How can I use SELinux to confine PHP scripts?

Solution 1:

The best way to acheive this level of seperation is to not use type transitions but category / MCS transitions. This acts a little like the svirt implementation in the libvirt KVM stuff.

OK, the first thing you're going to need to do is download a httpd module called mod_selinux. Its been floating around in the fedora repos for quite some time, but has never really made it into the EL6 systems unfortunately.

In any case, you can rebuild the package from fedora sources. I did this on a fedora machine but you can just download the same package from a mirror. I used F16 as a base as it runs httpd-2.2.

yumdownloader --source mod_selinux --releaserver=16
...
mod_selinux-2.2.2454-3.fc15.src.rpm                        |  23 kB   00:00

Then when downloaded, rebuild on your EL6 box.

rpmbuild --rebuild mod_selinux-2.2.2454-3.fc15.src.rpm
...
Wrote: /home/build/rpmbuild/RPMS/x86_64/mod_selinux-2.2.2454-3.el6.x86_64.rpm

Finally install the module.

rpm -i /home/build/rpmbuild/RPMS/x86_64/mod_selinux-2.2.2454-3.el6.x86_64.rpm

The RPM installs a module for httpd which you'll need and also a policy for httpd which is also necessary for this to run.

The file for this module is installed in /etc/httpd/conf.d/mod_selinux.conf.

The first stage in this process is to increase the number of categories that the main httpd process runs as, so that it can produce child threads that span the correct range. In the file change:

selinuxServerDomain     *:s0

To

selinuxServerDomain     *:s0-s0:c0.c1023

Now, you must assign each virtual host in apache a category. This is done by adding a line such as in the example below called selinuxDomainVal.

<VirtualHost *:80>
    DocumentRoot /var/www/vhosts/host1
    ServerName host1.virtual
    selinuxDomainVal *:s0:c0
</VirtualHost>

<VirtualHost *:80>
    DocumentRoot /var/www/vhosts/host2
    ServerName host2.virtual
    selinuxDomainVal *:s0:c1
</VirtualHost>

Next, in the document root for each host, relabel their document roots to the same category as the ones labelled in the httpd config.
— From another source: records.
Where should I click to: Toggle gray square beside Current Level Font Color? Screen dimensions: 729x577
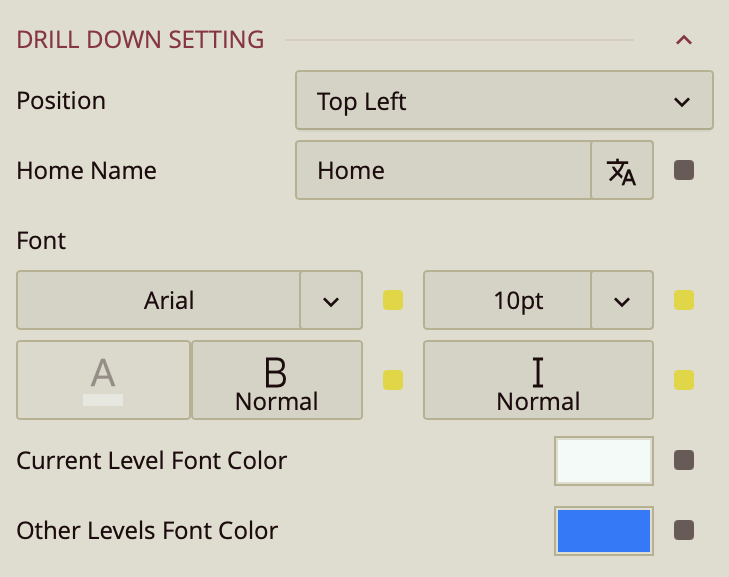pos(684,461)
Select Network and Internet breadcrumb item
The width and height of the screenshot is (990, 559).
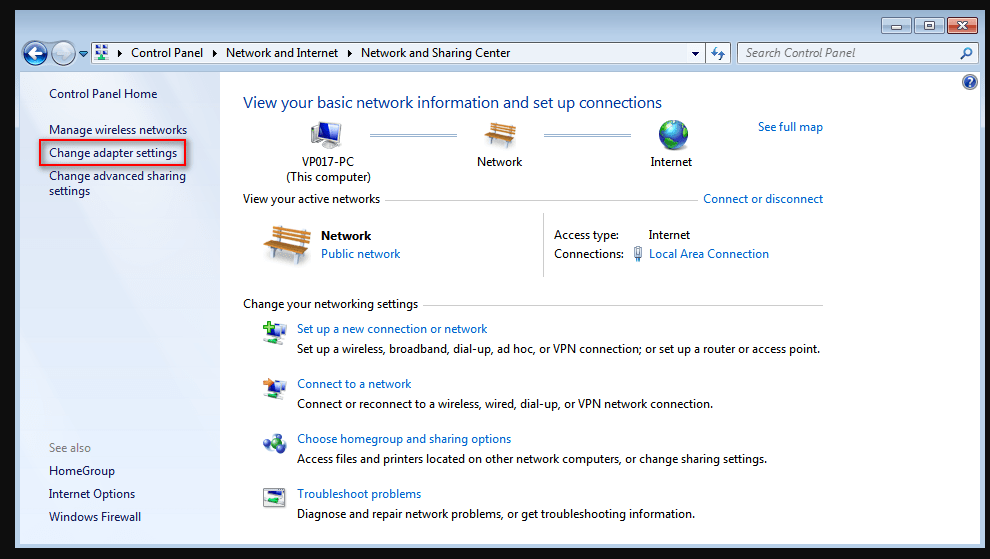(x=282, y=54)
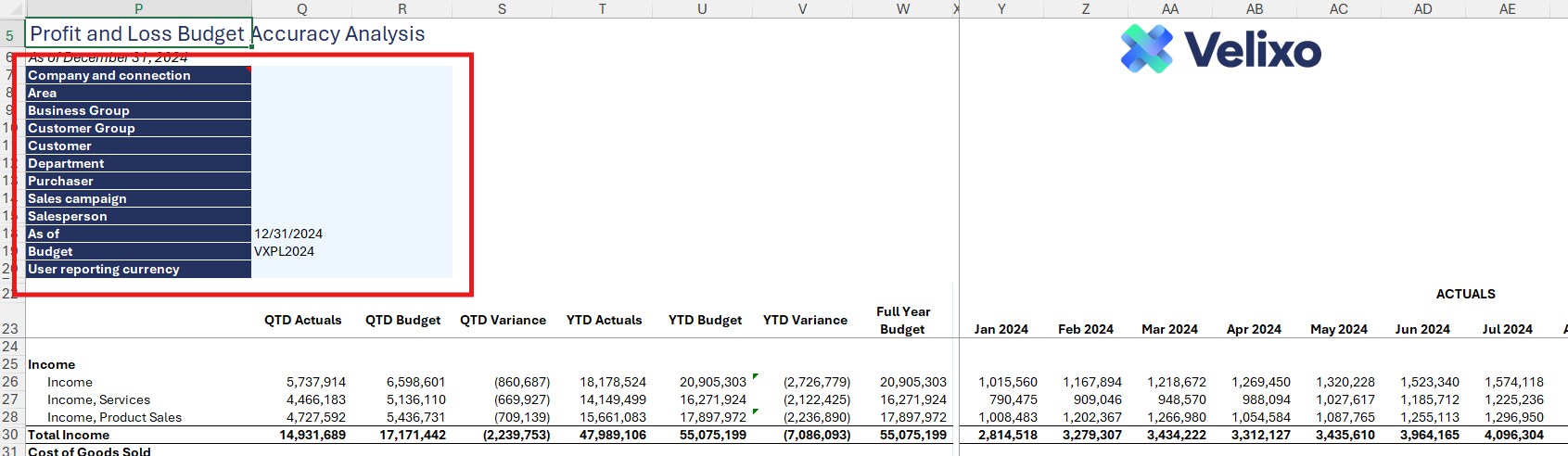
Task: Select row header 30 for Total Income
Action: [x=10, y=435]
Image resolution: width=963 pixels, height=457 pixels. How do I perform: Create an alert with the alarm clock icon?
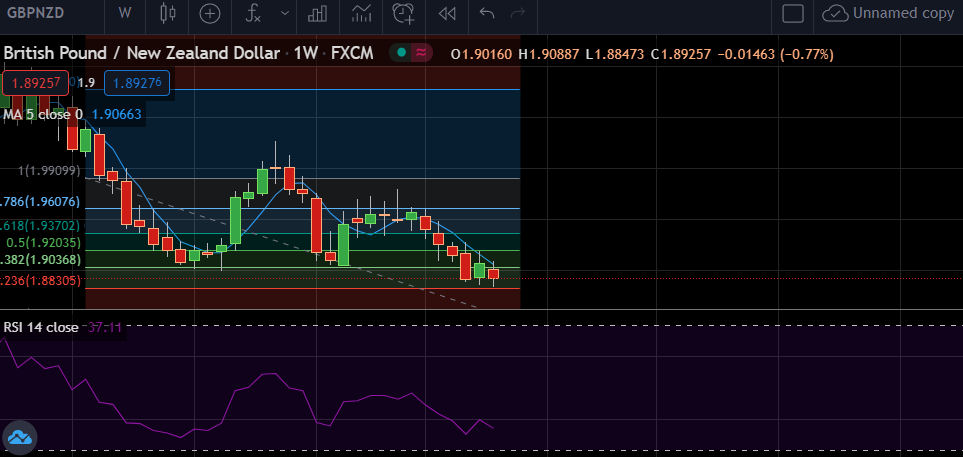(404, 13)
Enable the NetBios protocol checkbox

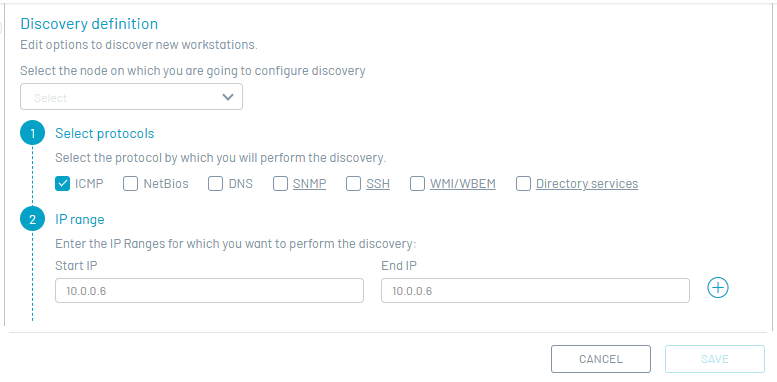(130, 184)
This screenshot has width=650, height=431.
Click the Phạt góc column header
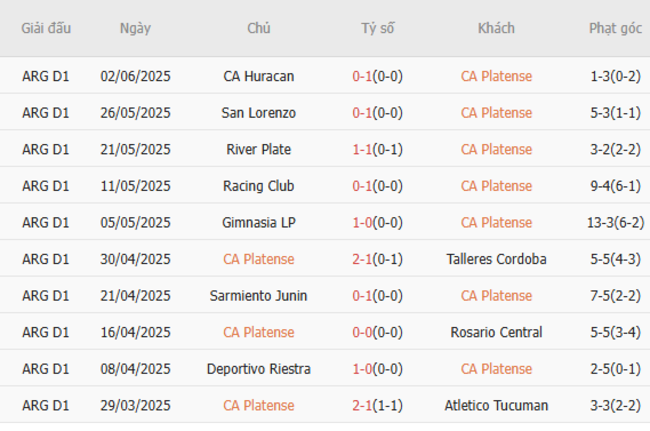(x=615, y=28)
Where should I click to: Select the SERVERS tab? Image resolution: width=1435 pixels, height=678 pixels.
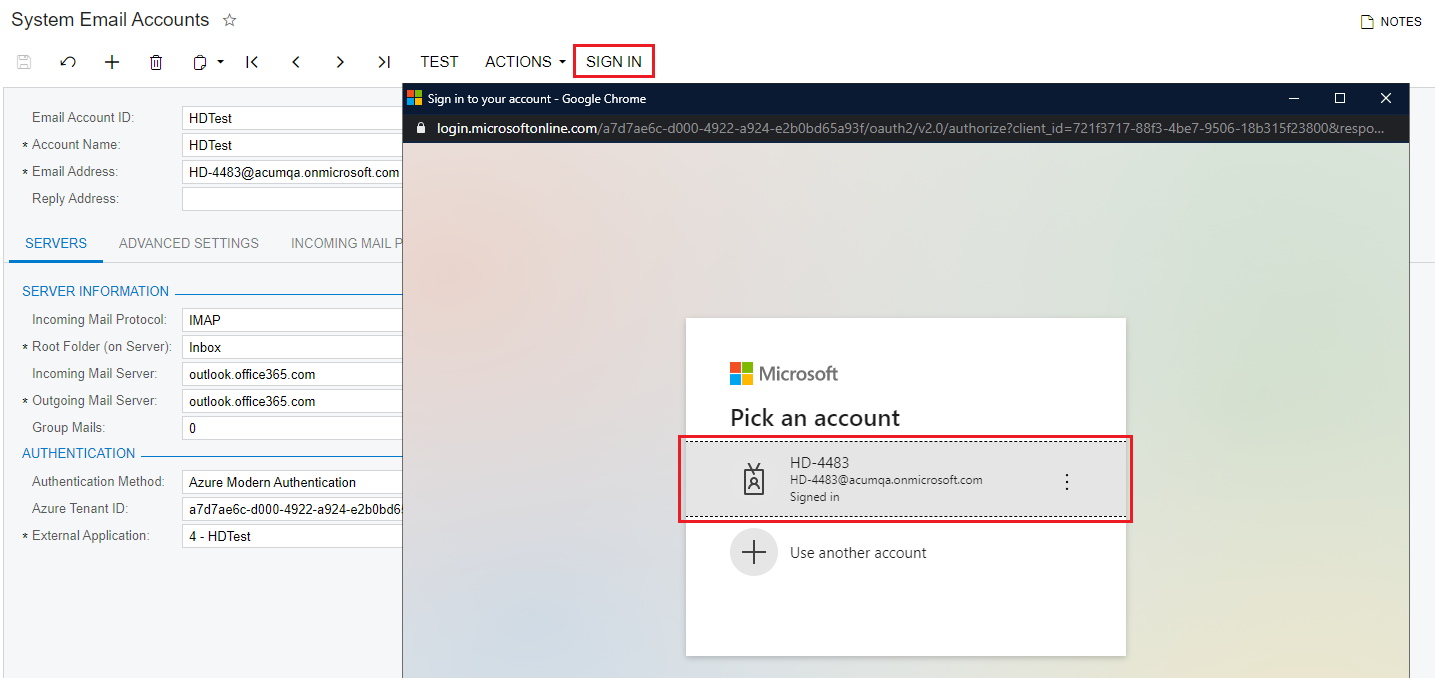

chcon -R -l s0:c0 /var/www/vhosts/host1
chcon -R -l s0:c1 /var/www/vhosts/host2

If you want to make the labelling get honoured if you do a system relabel, you'd better update the local policy too!

semanage fcontext -a -t httpd_sys_content_t -r s0-s0:c0 '/var/www/vhosts/host1(/.*)?'
semanage fcontext -a -t httpd_sys_content_t -r s0-s0:c1 '/var/www/vhosts/host2(/.*)?'

And thats it! Its impossible to leave your document root and go exploring in others now.

Solution 2:

I know this question is 7yrs old, however the answer to it by @MatthewIfe above was instrumental but required a few extra steps. We're using CentOS8 which still doesn't include mod_selinux out of the box, so the answer above was perfect in getting it installed.

However post-install, and after a correct setup, apache was failing AVC tests and would not start up. The errors available in the /var/log/httpd/error.log, /var/log/messages, and /var/log/audit/audit.log were not very helpful.

In the end, I had to install two additional utilities that allowed me to troubleshoot the selinux AVC errors, which indicated I had to create a custom policy to allow the httpd service access to the setcurrent command in selinux.

You can find the solution here: Apache vhost privilege separation using SELinux contexts on CentOS8

Hope that helps anyone else stumbling across this.